CAMILLE ASHFORD
Su aliento se apoderó de mi boca, sus labios se movían con desesperación sobre los míos y sus manos se aferraban a mi cuerpo como ganchos. Quería resistirme y gritar, sabía que eso era lo que tenía que hacer, pero… no lo hice. Quise luchar, sabía que era lo correcto, pero… me derretí entre sus brazos mientras las palabras de Damián resonaban en mi cabeza: Si cedes, no te lo quitarás de encima.
Tal vez eso era lo que quería, sabía que Lucien era un cazador y quería que me persiguiera por el resto de mis días, aunque eso fuera una sentencia de muerte.
Cuando el aire se acabó en mis pulmones, por fin tuvo piedad de mí y liberó mi boca sin despegar su frente de la mía. Mis ojos lloraban, porque estaba decepcionada de mí misma, porque… siempre me sentí orgullosa de ser una mujer fuerte y determinada, y ahí estaba condenándome por un sentimiento al que no podía dominar, por el contrario, me dominaba a mí.
Un suave sollozo salió de mis labios y por fin Lucien abrió sus ojos para verme. Recorrió mis labios temblorosos con sus dedos antes de limpiar mis lágrimas con suaves besos.
—No me tengas miedo… No te haré daño —susurró con ternura antes de depositarme un suave beso en la frente.

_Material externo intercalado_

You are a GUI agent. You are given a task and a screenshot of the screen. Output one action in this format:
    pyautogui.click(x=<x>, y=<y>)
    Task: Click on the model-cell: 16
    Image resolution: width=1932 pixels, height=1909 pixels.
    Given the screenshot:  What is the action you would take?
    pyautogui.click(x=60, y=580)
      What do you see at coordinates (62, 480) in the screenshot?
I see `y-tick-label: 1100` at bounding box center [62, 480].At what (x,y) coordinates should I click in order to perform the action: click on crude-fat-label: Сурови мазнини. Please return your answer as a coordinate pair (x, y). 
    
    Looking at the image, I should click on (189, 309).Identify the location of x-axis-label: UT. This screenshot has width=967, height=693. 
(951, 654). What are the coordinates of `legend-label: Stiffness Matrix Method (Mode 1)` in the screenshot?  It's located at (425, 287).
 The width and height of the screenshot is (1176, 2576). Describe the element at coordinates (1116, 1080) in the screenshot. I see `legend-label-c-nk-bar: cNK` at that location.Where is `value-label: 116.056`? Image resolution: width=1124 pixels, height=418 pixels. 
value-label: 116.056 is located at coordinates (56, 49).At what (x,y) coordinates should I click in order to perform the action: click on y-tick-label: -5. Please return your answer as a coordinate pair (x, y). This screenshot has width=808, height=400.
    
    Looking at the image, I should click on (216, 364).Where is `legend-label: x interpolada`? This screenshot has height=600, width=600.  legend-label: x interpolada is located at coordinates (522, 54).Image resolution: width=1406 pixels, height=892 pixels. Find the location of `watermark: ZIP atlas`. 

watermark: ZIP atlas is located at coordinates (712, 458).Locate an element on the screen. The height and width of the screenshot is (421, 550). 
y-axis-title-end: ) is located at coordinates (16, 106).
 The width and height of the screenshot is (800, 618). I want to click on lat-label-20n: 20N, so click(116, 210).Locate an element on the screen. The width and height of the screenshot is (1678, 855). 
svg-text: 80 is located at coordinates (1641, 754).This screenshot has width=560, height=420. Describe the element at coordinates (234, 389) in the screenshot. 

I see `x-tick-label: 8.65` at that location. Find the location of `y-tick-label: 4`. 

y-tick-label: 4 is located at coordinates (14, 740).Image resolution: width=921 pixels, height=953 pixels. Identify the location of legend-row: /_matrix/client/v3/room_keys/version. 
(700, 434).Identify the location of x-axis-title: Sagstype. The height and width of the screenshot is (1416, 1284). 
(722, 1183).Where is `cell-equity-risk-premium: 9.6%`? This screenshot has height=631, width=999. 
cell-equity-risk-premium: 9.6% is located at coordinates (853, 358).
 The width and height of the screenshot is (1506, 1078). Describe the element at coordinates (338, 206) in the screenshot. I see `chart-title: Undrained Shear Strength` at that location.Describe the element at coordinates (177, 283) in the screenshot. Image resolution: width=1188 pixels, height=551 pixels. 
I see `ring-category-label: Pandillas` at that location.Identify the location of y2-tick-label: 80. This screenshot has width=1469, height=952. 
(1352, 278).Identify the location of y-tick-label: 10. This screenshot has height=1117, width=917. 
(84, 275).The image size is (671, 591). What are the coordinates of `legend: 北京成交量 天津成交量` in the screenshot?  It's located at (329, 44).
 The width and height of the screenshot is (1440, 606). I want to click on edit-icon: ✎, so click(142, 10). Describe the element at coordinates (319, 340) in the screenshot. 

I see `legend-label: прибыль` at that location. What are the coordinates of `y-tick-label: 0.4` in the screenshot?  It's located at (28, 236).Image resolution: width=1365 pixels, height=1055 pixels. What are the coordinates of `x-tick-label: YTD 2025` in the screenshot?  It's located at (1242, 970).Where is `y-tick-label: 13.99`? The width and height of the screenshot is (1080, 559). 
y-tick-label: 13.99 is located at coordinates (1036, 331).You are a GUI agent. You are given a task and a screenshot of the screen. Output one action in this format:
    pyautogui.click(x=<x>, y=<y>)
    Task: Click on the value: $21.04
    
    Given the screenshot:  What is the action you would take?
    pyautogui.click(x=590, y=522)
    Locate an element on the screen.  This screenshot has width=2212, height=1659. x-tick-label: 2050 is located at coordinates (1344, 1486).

—No te creo —contesté mientras mi garganta se cerraba—. Me hiciste daño antes, me harás daño ahora, lo sé, y eso es lo peor.
Apoyé mis manos en su pecho y lo empujé débilmente. Él retrocedió solo por complacencia.
—¿Qué haces aquí? ¿Qué quieres aquí? —pregunté mientras intentaba verlo con odio. ¡Necesitaba aborrecerlo!, pero… no sucedía, solo me dolía.
—¿Se te olvida que la mitad de esta empresa ahora es mía? —Posó sus manos sobre las mías, aprisionándolas contra su pecho—. Supe que habría una reunión con el consejo. No podía perdérmela.
—¿Cómo te enteraste? —pregunté con el ceño fruncido mientras su sonrisa se hacía cada vez más grande.
—Yo lo sé todo… —contestó acercando mis manos a su boca para poder besar cada uno de mis dedos—. Todo lo que pase alrededor tuyo es de mi pleno conocimiento. Eres mi esposa.
—¿Cómo? —Intenté retroceder, pero él no soltó mis manos—. Yo ya no lo soy… Damián te entregó los documentos de divorcio.
—Los cuales no he firmado y mucho menos entregado a la notaría —susurró mientras volvía a esconder su nariz en mi cabello, inhalando suavemente mi perfume—. Eres mía, Camille, solo mía.
—¡No lo soy! —chillé y me retorcí, queriendo escaparme de él, aunque las fuerzas me abandonaban. Entonces me tomó por los muslos, obligándome a sentarme sobre el escritorio, me tomó por las corvas, tirando de mí hasta que mis piernas quedaron a cada lado de él. Antes de que pudiera hacer algo, tomó mis manos con habilidad y me recostó sobre el escritorio, presionando mi cuerpo con el suyo mientras mantenía mis muñecas contra la fina madera de caoba.